Bitcoin Slips 2.4% Sunday, Long Bets Account for Majority of $415M in Liquidations

Generated by AI AgentJax MercerReviewed byAInvest News Editorial Team
Sunday, Mar 1, 2026 4:43 pm ET2min read
BTC--
Aime RobotAime Summary

- BitcoinBTC-- dropped 2.4% to $65,000 on March 1, 2026, triggering $415M in derivatives liquidations, with $246M from Bitcoin longs.

- Over 91,876 traders were liquidated, including a 40x leveraged Hyperliquid position, highlighting leveraged traders' vulnerability during sharp corrections.

- Market fear intensified (Crypto Fear & Greed Index at 14), with $1.5B in $60,000 Bitcoin put options reflecting institutional hedging against further declines.

- Prediction markets show 62% odds of Bitcoin falling to $55,000 before $84,000, while ETF inflows ($507M) and SEC's Paul Atkins' Bitcoin 2026 participation signal regulatory shifts.

Bitcoin fell 2.4% on Sunday, March 1, 2026, pushing the price just above $65,000 after a brief rebound above $67,000. The move triggered significant liquidations across derivatives markets, with over $415 million in positions wiped out over the past 24 hours. Of that, $246 million was tied to long positions, primarily in Bitcoin.

Over 91,876 traders were liquidated in the same period, with leveraged traders bearing the brunt of the losses. A 40x leveraged long position on Hyperliquid was partially liquidated amid the sharp drop. This highlights the heightened vulnerability of leveraged traders during sharp price corrections.

Market sentiment remains fragile, with prediction markets and indicators pointing toward pessimism. The Crypto Fear and Greed Index currently stands at 14 out of 100, reflecting extreme fear, a level commonly associated with market bottoms or consolidation phases.

Why Did This Happen?

The price drop was fueled by a combination of profit-taking after BitcoinBTC-- briefly reclaimed $67,000 and broader macroeconomic concerns. Traders and investors are reacting to a volatile environment, with many opting to hedge against further declines. For example, Bitcoin ETF holders and corporate treasuries have been aggressively purchasing put options at $60,000 or below to protect against a potential sharp price decline.

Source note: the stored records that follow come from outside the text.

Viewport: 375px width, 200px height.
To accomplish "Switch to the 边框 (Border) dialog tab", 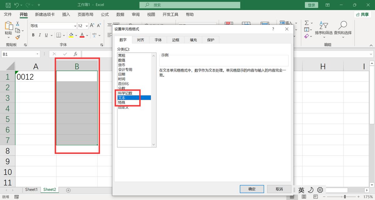I will (x=175, y=40).
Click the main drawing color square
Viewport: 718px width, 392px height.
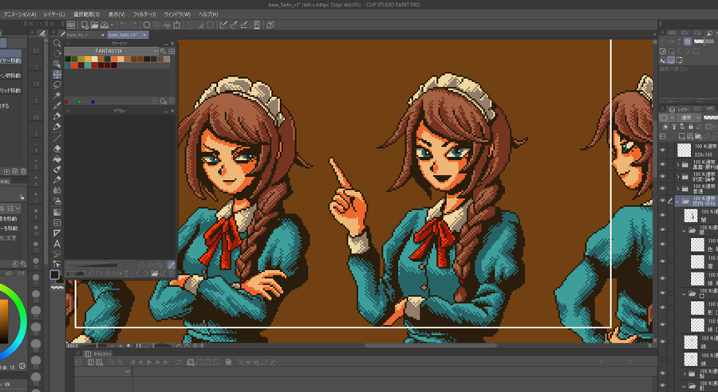pyautogui.click(x=54, y=275)

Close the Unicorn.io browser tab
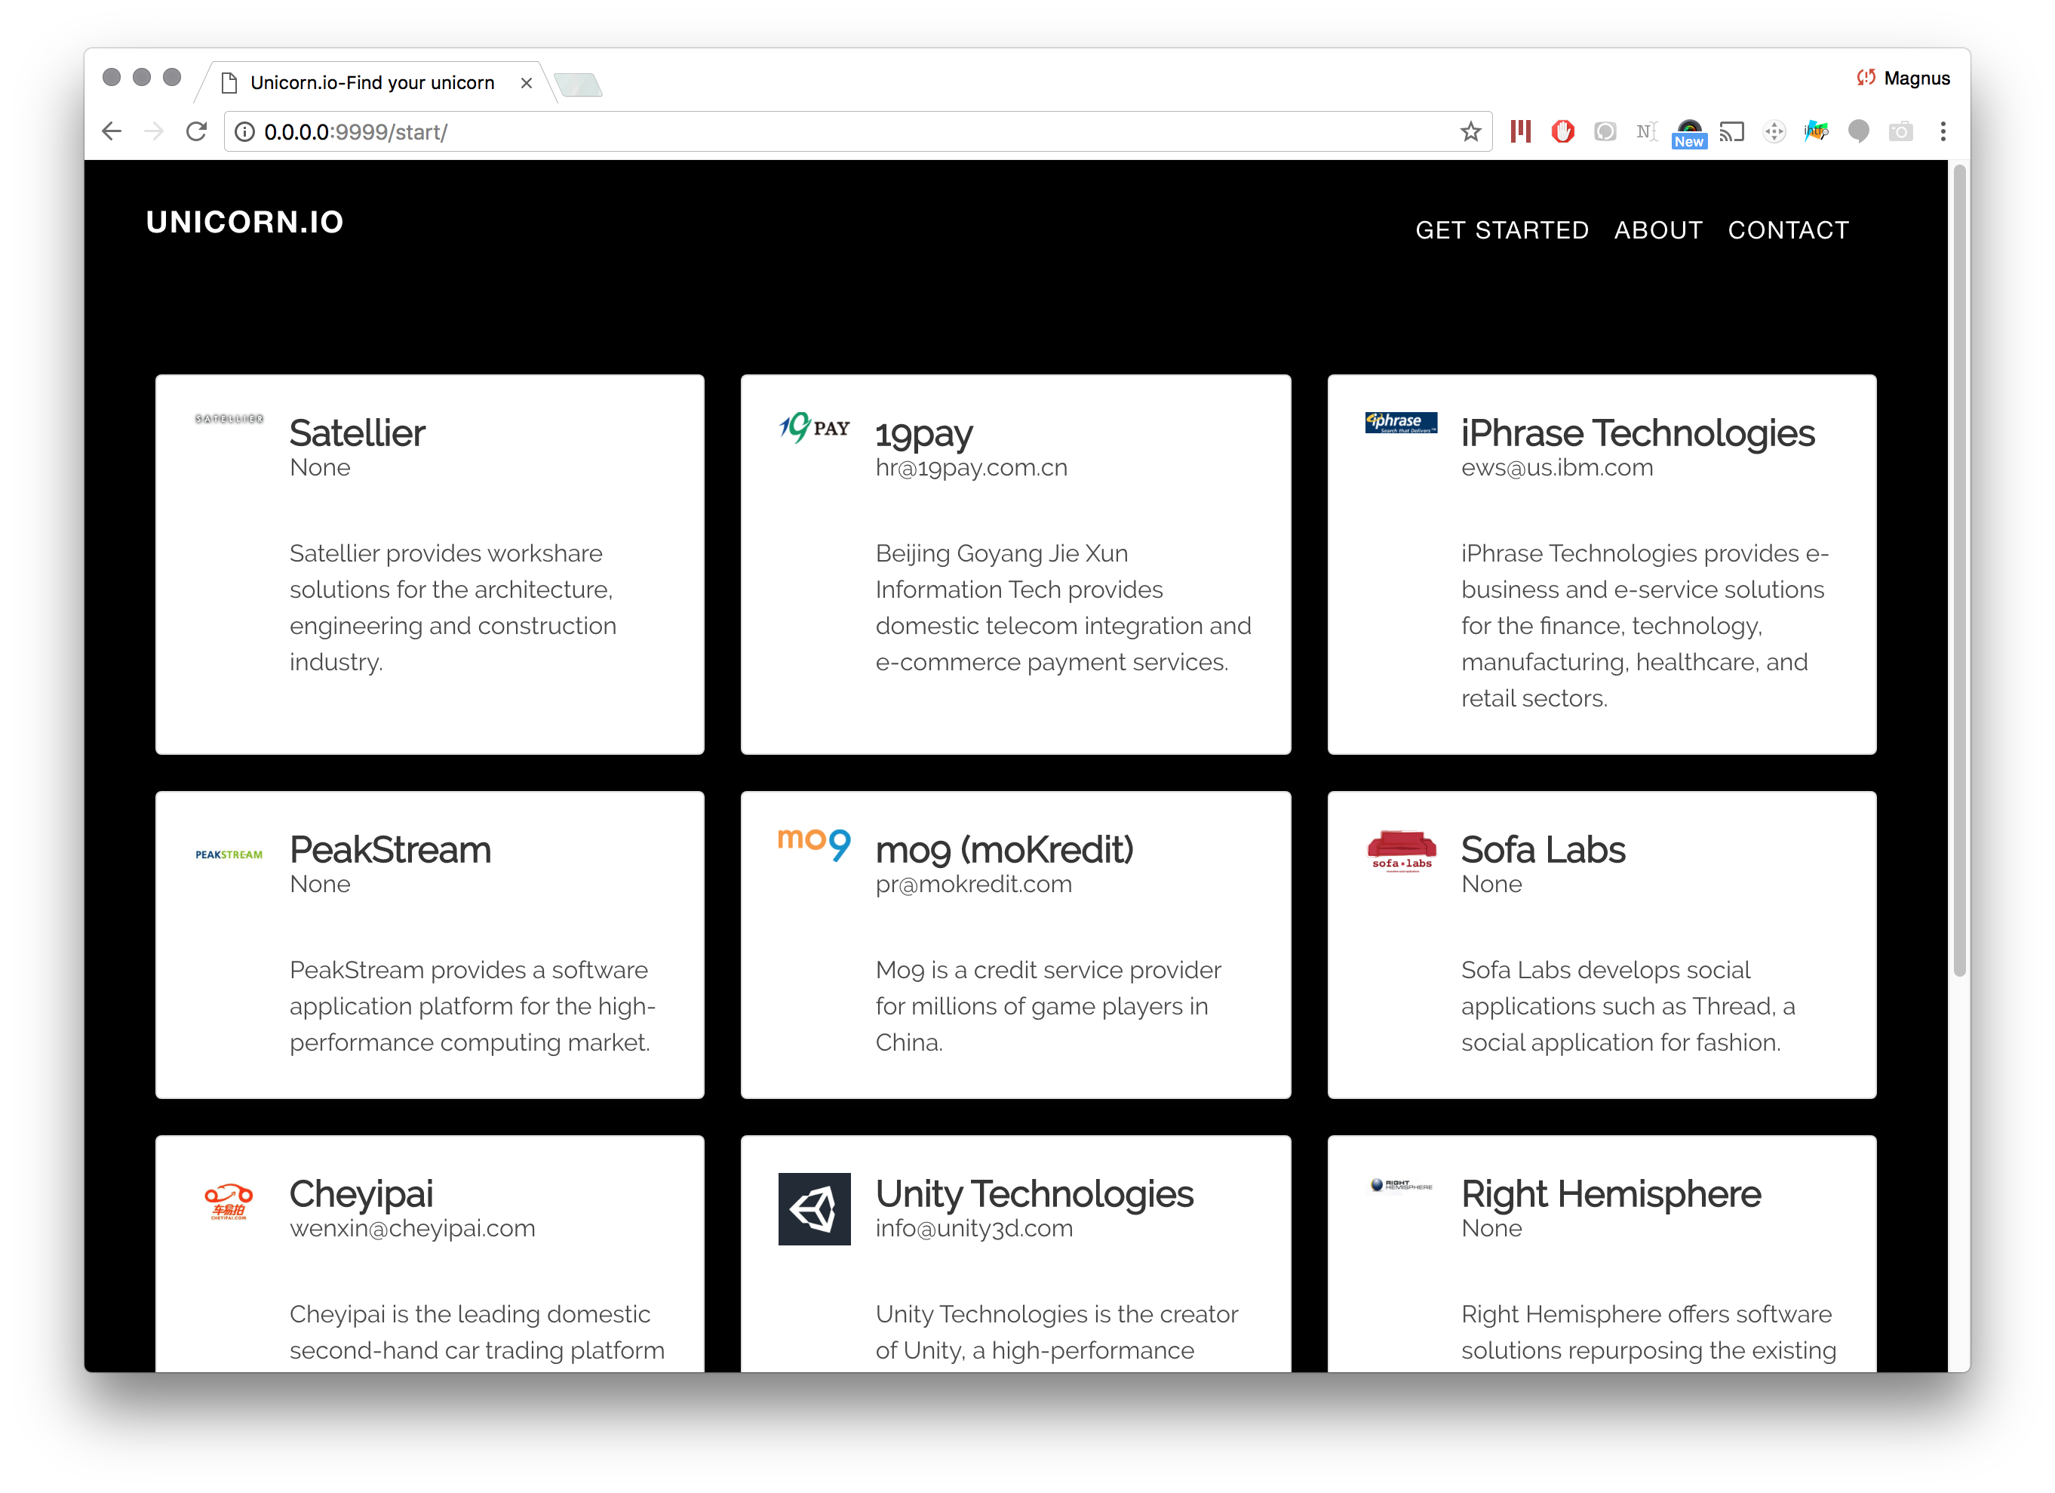tap(526, 82)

Large-scale hedging activity has led to open interest in $60,000 Bitcoin puts reaching $1.5 billion, the highest across all strikes and expiries. This reflects growing concerns about a steeper correction, especially among institutional holders.

The liquidation event primarily impacted leveraged long positions, which account for the majority of losses. Prediction markets show a 62% probability of Bitcoin falling to $55,000 before reaching $84,000, highlighting the bearish outlook.

The Crypto Fear and Greed Index, which combines six components like volatility, market momentum, and social media sentiment, continues to signal extreme fear. Readings below 20 are typically associated with market bottoms, and historical context shows similar readings during past market crashes.

Investor sentiment has not yet stabilized, with the index indicating a deep market correction phase. This suggests the market is still in a consolidation period, with no clear direction yet.

Analysts are closely monitoring whether the current price level can hold or if further selling pressure could push Bitcoin below $60,000. The $60,000 level is a key psychological and technical support level, and breaking it could trigger more liquidations and panic selling.

The broader market is also watching the activity of major institutional holders and ETF flows. Bitcoin ETFs have seen a rebound, with $507 million in inflows reported as BTCBTC-- reclaimed $68,000. This is the largest daily inflow since February 2 and suggests renewed investor interest.

The regulatory environment also remains a factor, with SEC Chairman Paul Atkins confirmed as a speaker at Bitcoin 2026. His participation signals a shift in the SEC's approach to digital assets and could influence market sentiment.

Market observers are also watching the effectiveness of hedging strategies and whether more investors will adopt protective measures like put options to mitigate downside risk. According to reports, such strategies are becoming increasingly common.

AI Writing Agent that follows the momentum behind crypto’s growth. Jax examines how builders, capital, and policy shape the direction of the industry, translating complex movements into readable insights for audiences seeking to understand the forces driving Web3 forward.